All this being said, I have been thinking recently about what kinds of obstacles stand in the way to transitioning to this kind of model. And, at least offhand, one major obstacle stands out. Presently, authors in philosophy seem to have strong incentives not to post preprints openly to PhilArchive or publicize doing so in the way that mathematicians and physicists standardly do. The reason why is simple: currently, there’s plausibly a very real danger of “undermining anonymized review.” If, for example, an author posts a preprint on PhilArchive, it seems possible that journal editors or referees might react negatively–seeing it as an attempt to circumvent the anonymization process involved in journal review. For example, would posting a preprint “pollute” the reviewer pool, making it harder for a journal to find willing reviewers, given than many of them would then know who authored the paper? Alternatively, although I can’t quite recall where I came across it, I seem to recall at least one journal having an editorial policy that authors must not post preprints online prior to peer-review–which, at least from the standpoint of anonymized review, seems to make some sense.

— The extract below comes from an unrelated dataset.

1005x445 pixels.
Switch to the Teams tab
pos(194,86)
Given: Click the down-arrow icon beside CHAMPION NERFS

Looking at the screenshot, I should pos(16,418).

I hope to examine the ethical dimensions of these matters (e.g. the ethics of authors posting papers openly prior to journal review) in an upcoming post. For example, I currently tend not to post preprints prior to journal review precisely because, although I personally favor a hybrid approach to peer-review, I recognize that this isn’t our discipline’s current model, and I tend to think we have at least a prima facie duty to abide by norms of preserving anonymity. So, for now, I’d just like to pose a few questions: how do referees and journal editors feel about authors posting preprints to PhilPapers/PhilArvive or the PhilSci Archive before submitting to a journal? Do journals have policies that authors shouldn’t do this? Should referees decline to review a preprint that they’ve seen, precisely because they know who wrote it? Do you think preprints problematically compromise anonymized peer-review? If the answer to any or all of the above is ‘yes,’ would a proposal that Bright, Heesen, and I advance in our paper–anonymizing preprints–suitably address these concerns? I’m really curious to hear what everyone thinks!